太后目光便一动,才要跟我说话,便见刘碧君擦着下颌的水珠,过来跟我见礼。

太后便转了注意,笑道:“不是说了,玩你们的吗?”

刘碧君面色桃花瓣似的粉红,一如既往的羞涩模样,道:“太后娘娘又取笑碧君了。”

太后便转向我,道:“我病了这么些天,她操劳照料,也累着了。”

我便也对刘碧君笑道:“妹妹辛苦了。”

刘碧君面色越发的红,垂下头来,讷讷的道:“应该的,不比皇后娘娘辛劳。”

太后脸色便有些不好看。我只当没发现,也道:“应该的。”

刘碧君虽曼妙窈窕,灵敏上却还欠缺了些,那些水又大半是往她身上招呼的,因此衣服湿了不少。纱衣原本就薄透,沾了水越发的若隐若现,衬着她白玉似的的肌肤,令人心荡神移。

我便笑问:“陛下今日来过没?”

太后便往后仰了仰,眼中冷嘲一闪,道:“才离开这么一会儿,就又念着了?”

我说:“也没有。只是──虽说入了夏,早晚却还凉,碧君妹妹湿了身上,这要被风吹了,万一受了凉也跟在病道,那就不好了。”

刘碧君忙福身道:“臣妾进屋换身衣裳。”

太后一把将她拉住。

风过庭院,刘碧君果然就激灵灵的打了个寒颤,而后又打了个喷嚏。我见犹怜。

奈何好心被当了驴肝肺,我便笑着转开了目光。

外间玉兰树上的便有两三只蓝尾巴的喜鹊跳上了枝头,唧唧喳喳鸣叫起来。

宫女上前通禀,道苏恒来了。

刘碧君便有些讪讪的,却只能起身,随我一道出迎了。

苏恒自然知道我在太后跟前伺候,见我迎出来,也只是一笑,便托住了我的手腕,道:“不是让你歇一日吗?”

我说:“觉得身上不那么重了,便来看看。母后这一病七八日了,令我忧心。”

苏恒沉默了片刻,道:“会好起来了。”

我笑而不答,道:“进去吧,母后等你也有些时候了。”

我辛辛苦苦来伺候太后,苏恒当然不会挑这个时候跟刘碧君浓情蜜意,甚至不曾看她一眼,便携了我进殿。

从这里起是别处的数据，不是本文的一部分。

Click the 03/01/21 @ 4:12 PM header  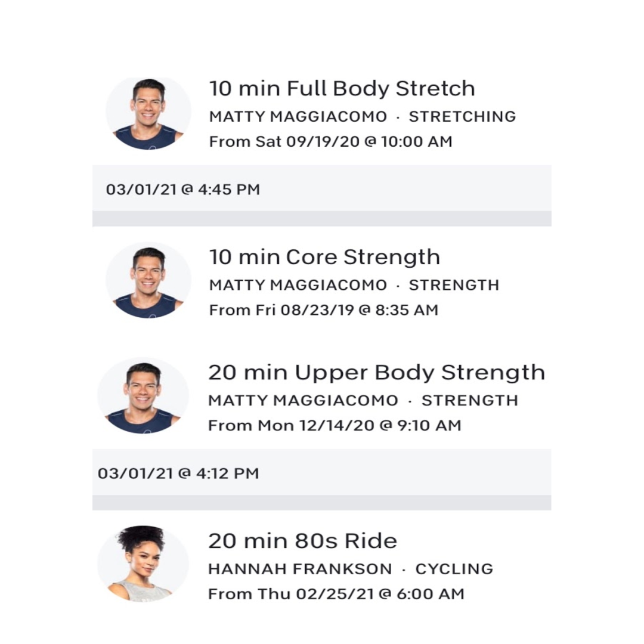[178, 473]
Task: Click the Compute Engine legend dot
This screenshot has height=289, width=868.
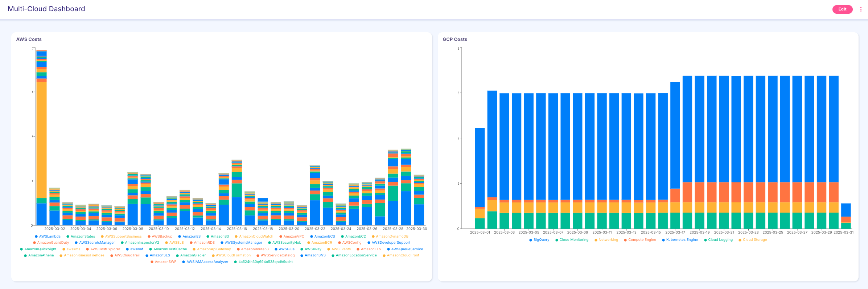Action: [625, 240]
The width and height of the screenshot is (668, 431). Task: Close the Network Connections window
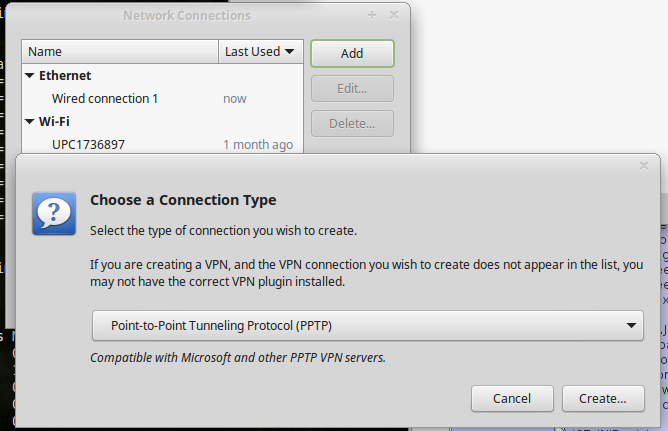394,15
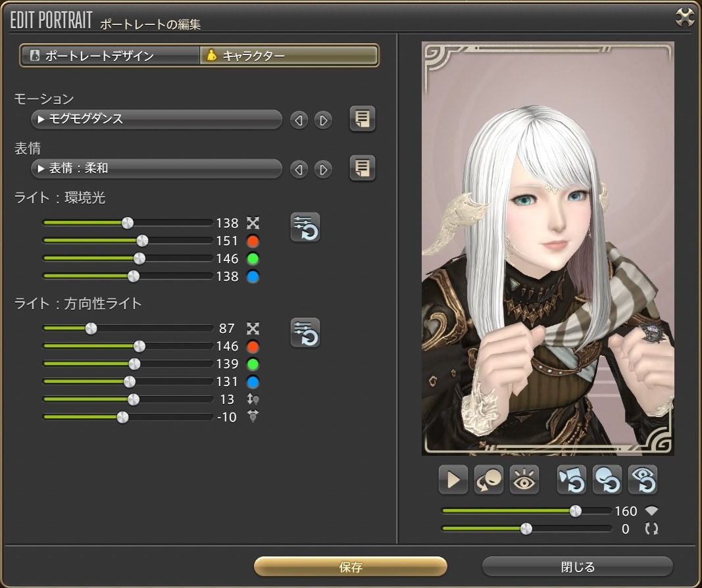Open the motion list icon beside モグモグダンス
The width and height of the screenshot is (702, 588).
point(362,119)
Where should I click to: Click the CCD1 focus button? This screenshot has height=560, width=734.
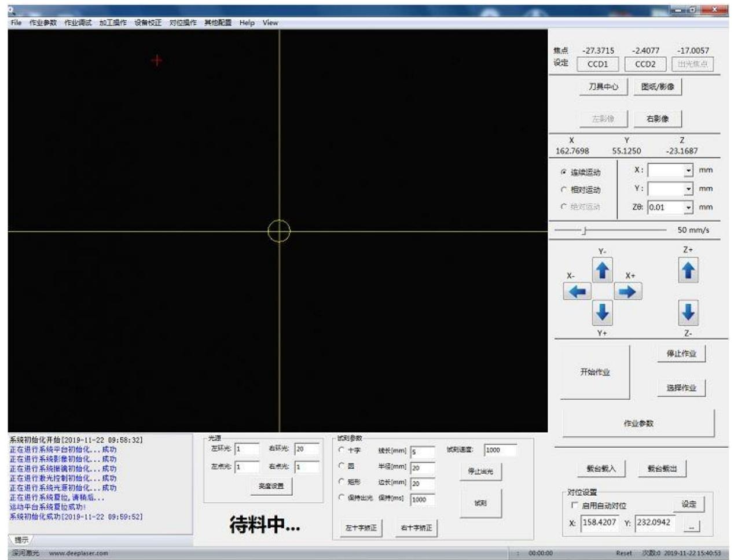coord(597,64)
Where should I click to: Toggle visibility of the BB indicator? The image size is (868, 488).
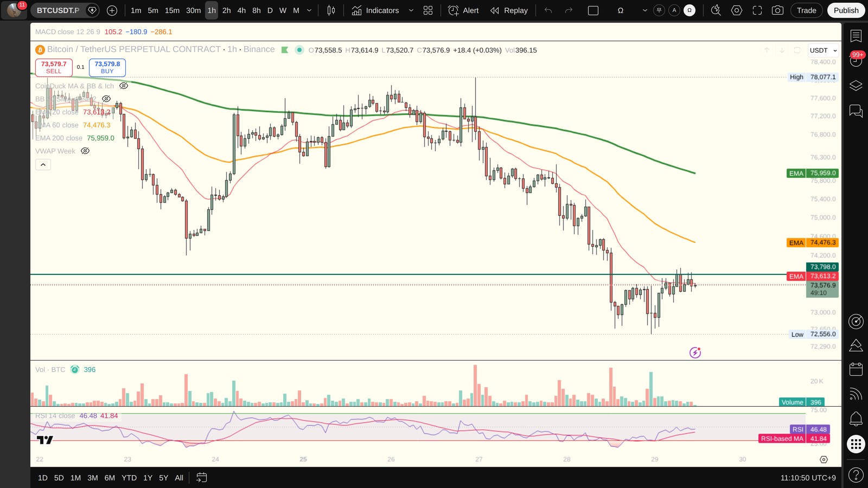(106, 99)
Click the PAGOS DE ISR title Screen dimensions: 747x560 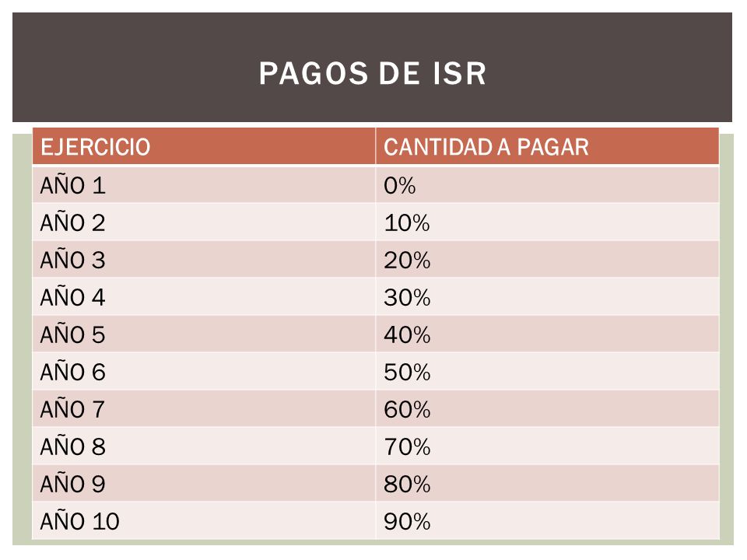click(x=373, y=73)

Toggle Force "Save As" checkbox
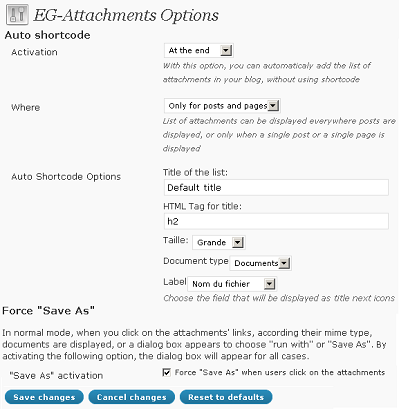[166, 372]
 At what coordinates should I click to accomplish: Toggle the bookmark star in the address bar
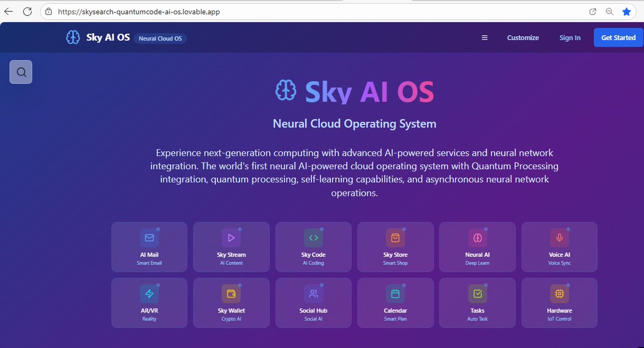click(x=627, y=11)
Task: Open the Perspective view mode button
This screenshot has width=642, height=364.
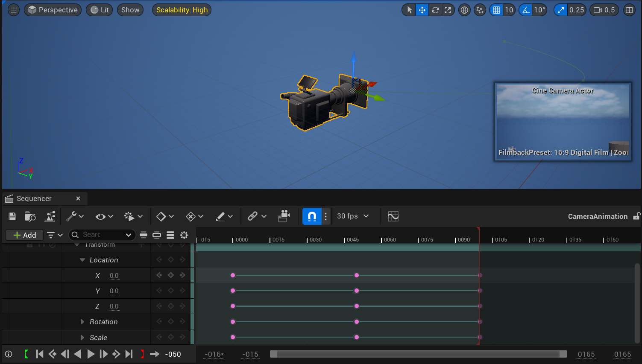Action: point(53,10)
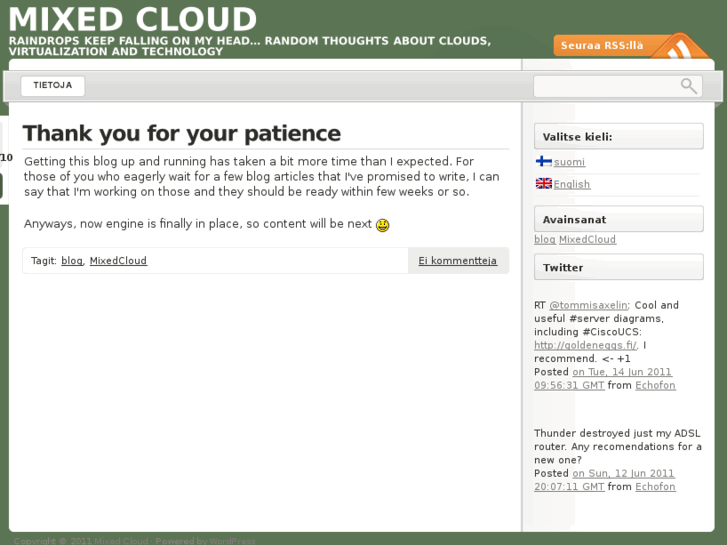Open the MixedCloud keyword in Avainsanat
Image resolution: width=727 pixels, height=545 pixels.
(587, 240)
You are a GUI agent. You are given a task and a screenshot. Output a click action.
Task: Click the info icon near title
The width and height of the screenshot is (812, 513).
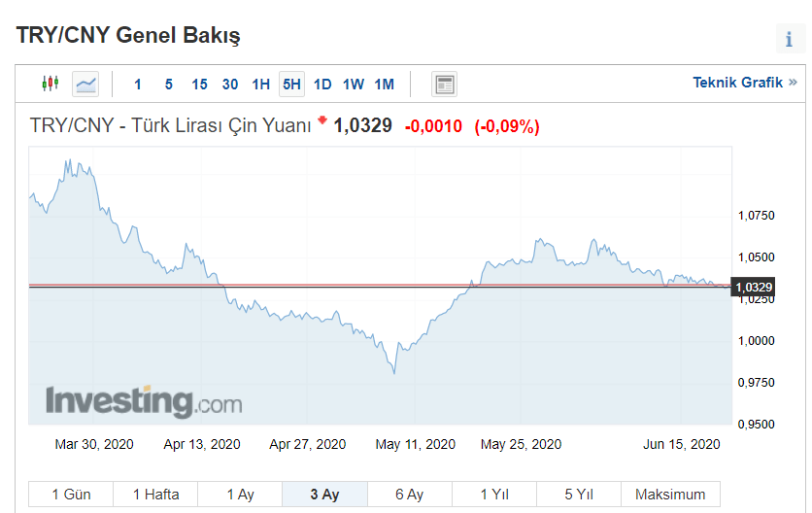point(789,39)
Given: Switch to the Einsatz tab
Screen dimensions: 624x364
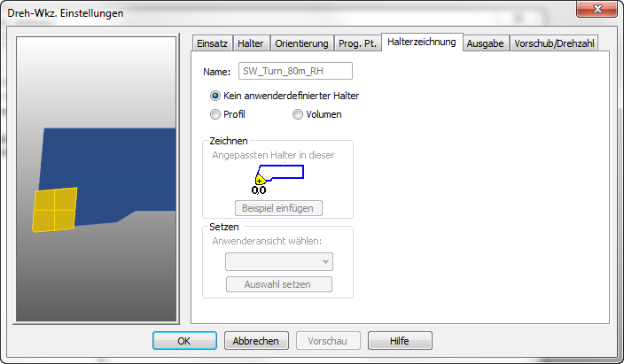Looking at the screenshot, I should [212, 43].
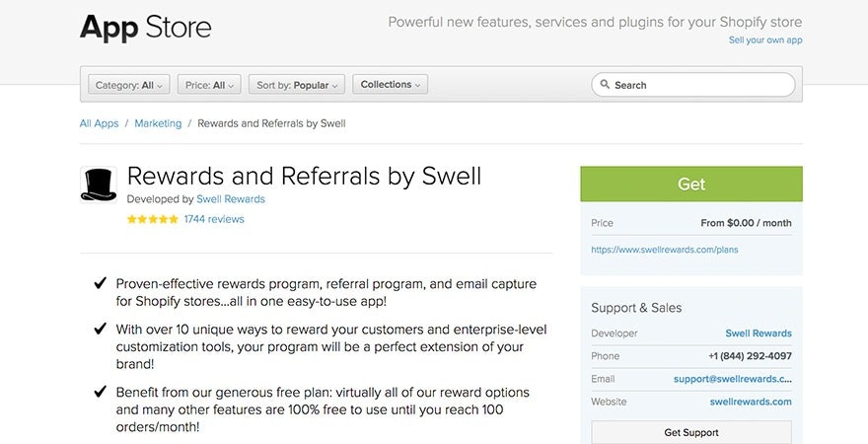Follow the Sell your own app link
This screenshot has width=868, height=444.
point(764,40)
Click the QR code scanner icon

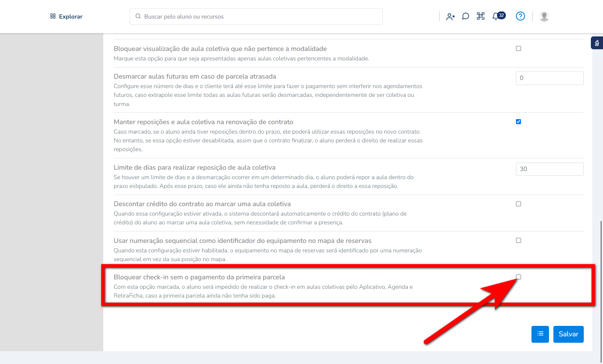point(481,16)
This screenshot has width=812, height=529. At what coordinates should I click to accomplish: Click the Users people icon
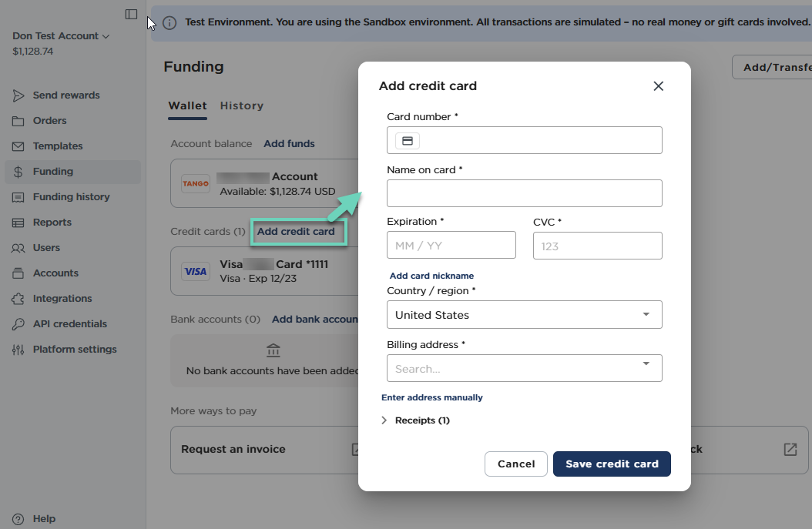[x=18, y=248]

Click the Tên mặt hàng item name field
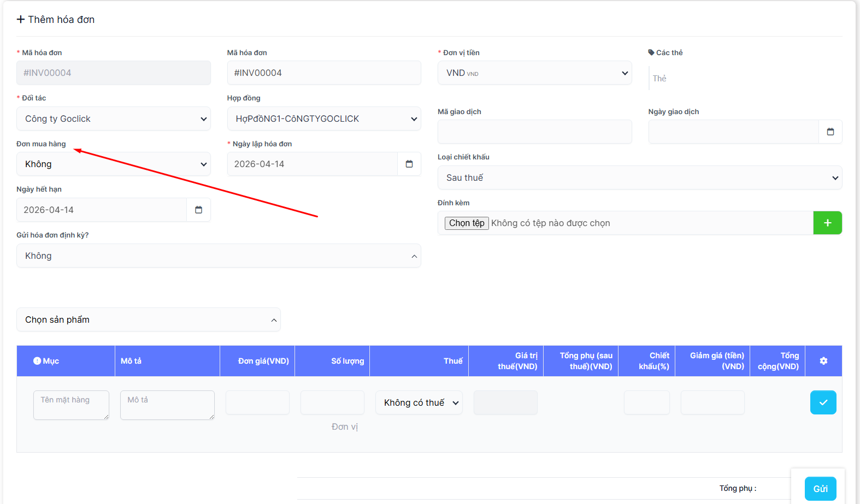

太后这个当娘的,对苏恒的了解还比不过我。可惜了刘碧君受这一场冻。

太后这会儿已进了屋,我与苏恒进去的时候,四下里已经一片静悄悄的了。殿里黑沉沉的帏帐用黑色闪金的穗子系了,中间空出高阔的正屋来。太后的床便在帏帐后面。

那床比椒房殿里那张还要大些,靠里的那侧有一个古色大厚梨木柜子,还是太后在樊城时用的旧物。柜子顶上一只鎏金的炉鼎,里面燃着檀香,有小宫女踩了梯子那钳子换炙片。

太后就在床中央,掩着嘴低低的咳嗽。

苏恒忙上前帮她捶打,道:“母后咳嗽着,便不要叫人燃香了。”

太后道:“我这一屋子药气,不点了香熏一熏,连嘴里都是苦的。你们本来就不爱来,我再不把屋子收拾好了,没的讨你们嫌弃。”

苏恒苦笑道:“母后又刻薄儿子了。”

太后道:“我不刻薄你,你今天就留下来陪陪我老婆子吧。”

苏恒略一犹豫,还是道:“儿子从命就是。”

太后又侧头去看刘碧君,刘碧君忙一屈膝,道:“臣妾看看茶水去。”

太后见她走远了,才回头对苏恒道:“她是个懂事的,怕我躺着无趣,想尽办法逗我──你可还记得,每年上汜节,族里老人便折了柳枝蘸水,给你们祓邪祈福?”

苏恒不知想到了什么,笑着点了点头。

太后便笑道:“她们便蘸了柳枝玩水呢,瞧她身上湿的。”

苏恒道:“母亲喜欢,多玩几次也无妨。”

太后道:“我是玩不动了。”说着又咳嗽起来,“当年那么苦的时候,也没忘记上汜节带着你们兄弟三个,加上碧君和君宇,一起到河边踏青去。如今日子好过了,我也老了……”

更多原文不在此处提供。